## THE TASKS
A - In the passage on China, what reason did Menzies give for committing combat forces to Vietnam?
B - Copy word for word the stretch of the passage on China from "My lectures countered" through "tributary border states.".

This larrikinism flourished in Australian assumptions that sovereignty resides in the people, not in gods or kings. How far that political culture was from China’s became clear to me during two years in Japan in 1988-89 when my Communist and small-l liberal friends there explained that their opposition to the Emperor System had little to do with the emperor as a person or an ex-God but was aimed against the notion of sovereignty that prevailed in Japan, Korea and China, whether under feudalism or communism. Their critique made me realise that I had judged Mao in terms of the popular sovereignty that permeates public life in Australia, not through the web of Confucian obligations.

My hesitations about the post-1965 direction taken by the Peoples Republic were subordinated by the proofs that Washington gave to the Maoist line about the need to resist imperialist aggression. The slaughter of Leftists after the Indonesian coups of 1965-66 confirmed my support for the Chinese line that a peaceful transition to socialism would be prevented by US-backed massacres.

Simultaneously, the US war against the Indo-Chinese transformed the work I did for my thesis into a set piece for Vienam Teach-Ins because Menzies justified commitment of combat forces to Vietnam on the grounds that they were opposing ‘a thrust by Communist China between the Indian and Pacific Oceans’. The enemy was not the Viet Cong or North Vietnam, but Red China. The Coalition built its case about Beijing’s expansionism and aggression through its intervention in Korea, its takeover and treatment of Tibet, the conflict with the Nationalist remnant on Formosa (Taiwan) and, most powerfully, its invasion of India in 1962.

My lectures countered with denials and qualifications:

Korea. The North Koreans were not Chinese puppets and Chinese ‘volunteers’ entered the war only after the US-led forces pushed north of the 38th parallel, a strategy of expanding the conflict towards Manchuria which would provoke Truman to sack MacArthur.

Tibet. The British invasion of Tibet in 1904 had encouraged a declaration of independence by Tibetans after 200 years of Manchu hegemony so that the Communists saw their occupation of Lhasa as reversing previous European aggressions. Liberation could be condemned as aggressive but not expansionist and was not evidence for a plan to conquer all of Asia, but revived the system of tributary border states.

## RECORDS
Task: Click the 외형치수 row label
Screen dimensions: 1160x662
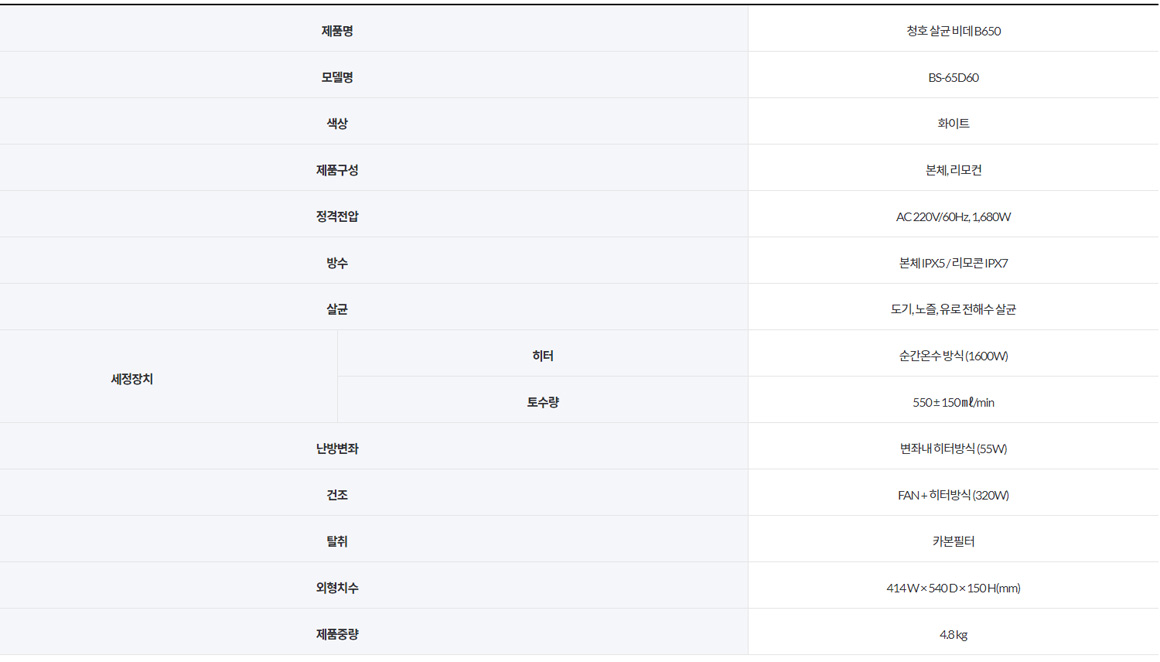Action: [337, 588]
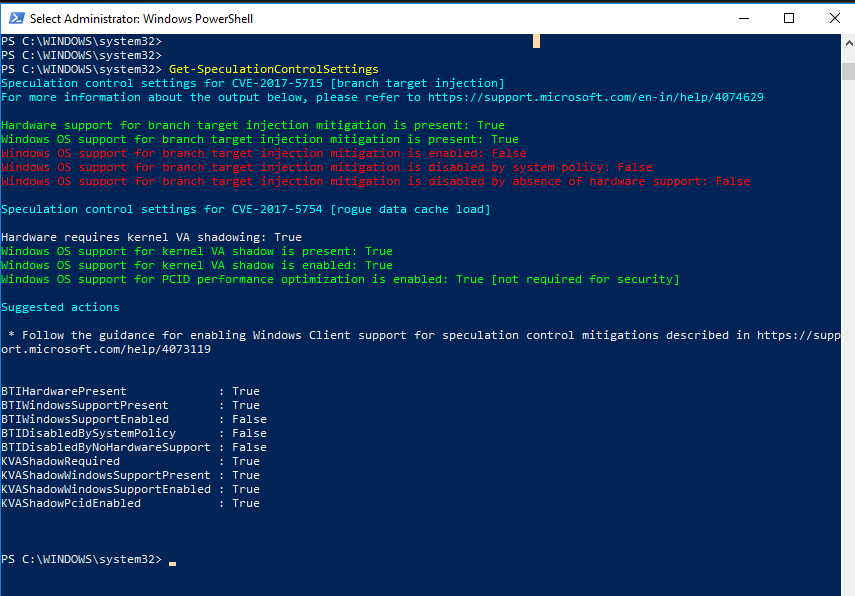Click the 'Hardware requires kernel VA shadowing' line

151,237
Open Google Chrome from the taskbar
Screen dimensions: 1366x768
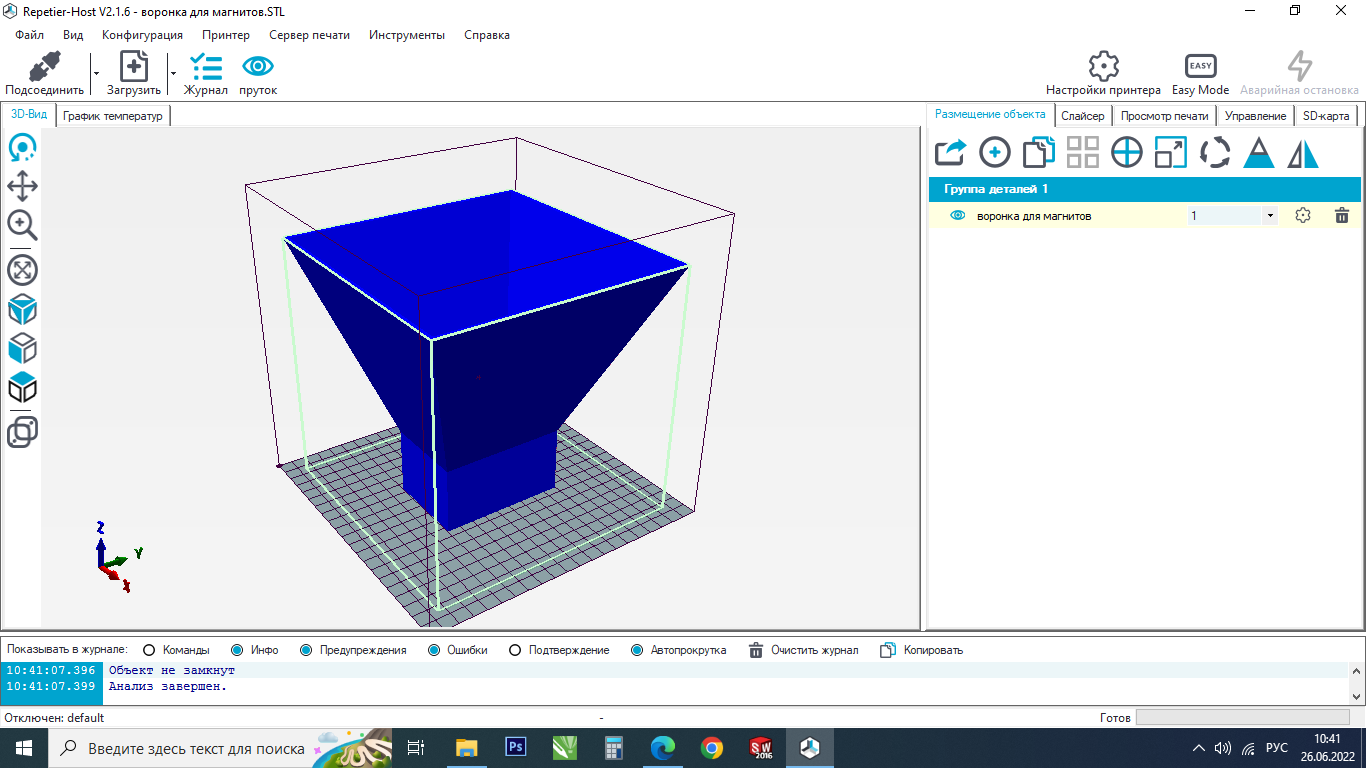point(711,747)
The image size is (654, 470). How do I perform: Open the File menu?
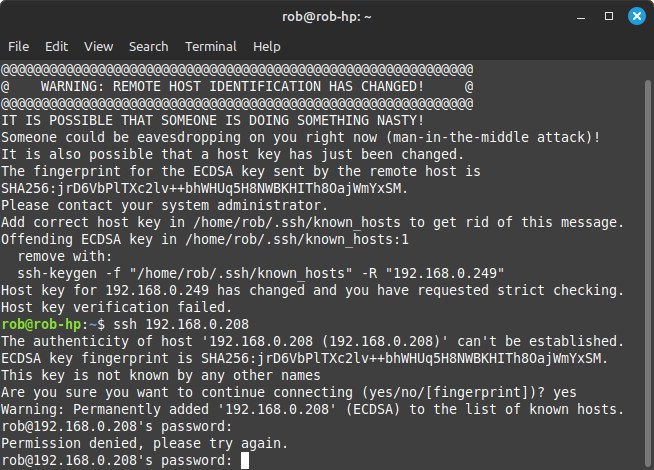click(18, 46)
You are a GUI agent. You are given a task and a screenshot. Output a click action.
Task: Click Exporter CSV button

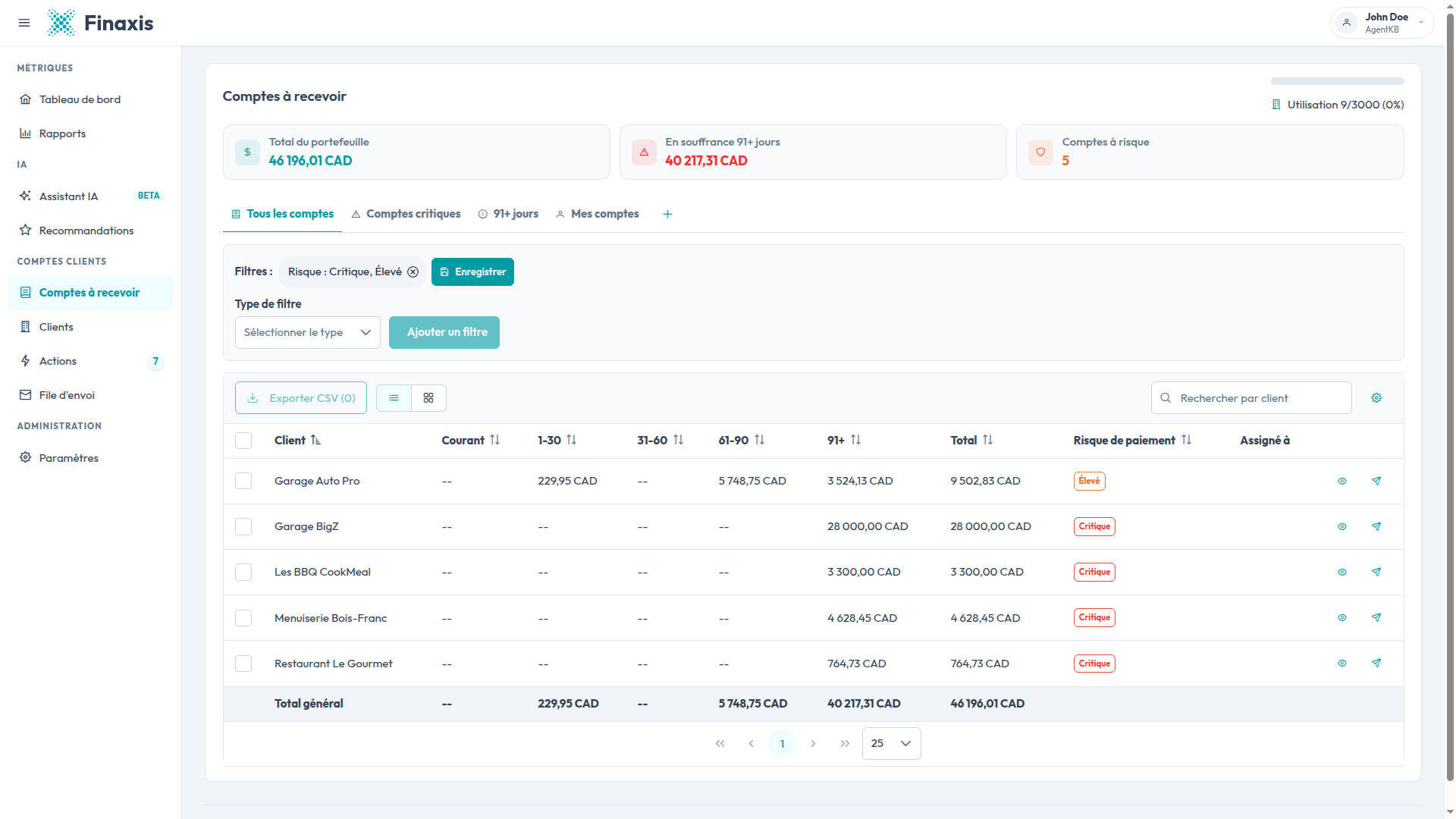point(301,398)

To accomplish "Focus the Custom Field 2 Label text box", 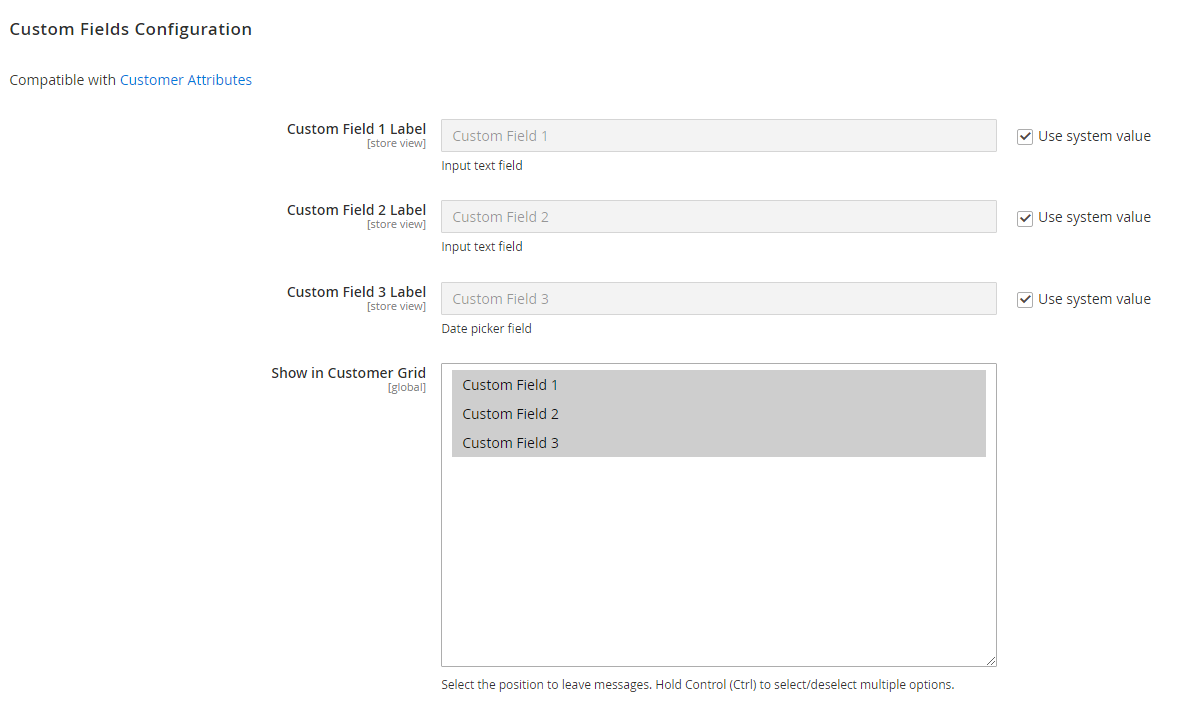I will (718, 217).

## RESULTS FOR THE EXERCISE
A - He said they were opposing "a thrust by Communist China between the Indian and Pacific Oceans."

B -
My lectures countered with denials and qualifications:

Korea. The North Koreans were not Chinese puppets and Chinese ‘volunteers’ entered the war only after the US-led forces pushed north of the 38th parallel, a strategy of expanding the conflict towards Manchuria which would provoke Truman to sack MacArthur.

Tibet. The British invasion of Tibet in 1904 had encouraged a declaration of independence by Tibetans after 200 years of Manchu hegemony so that the Communists saw their occupation of Lhasa as reversing previous European aggressions. Liberation could be condemned as aggressive but not expansionist and was not evidence for a plan to conquer all of Asia, but revived the system of tributary border states.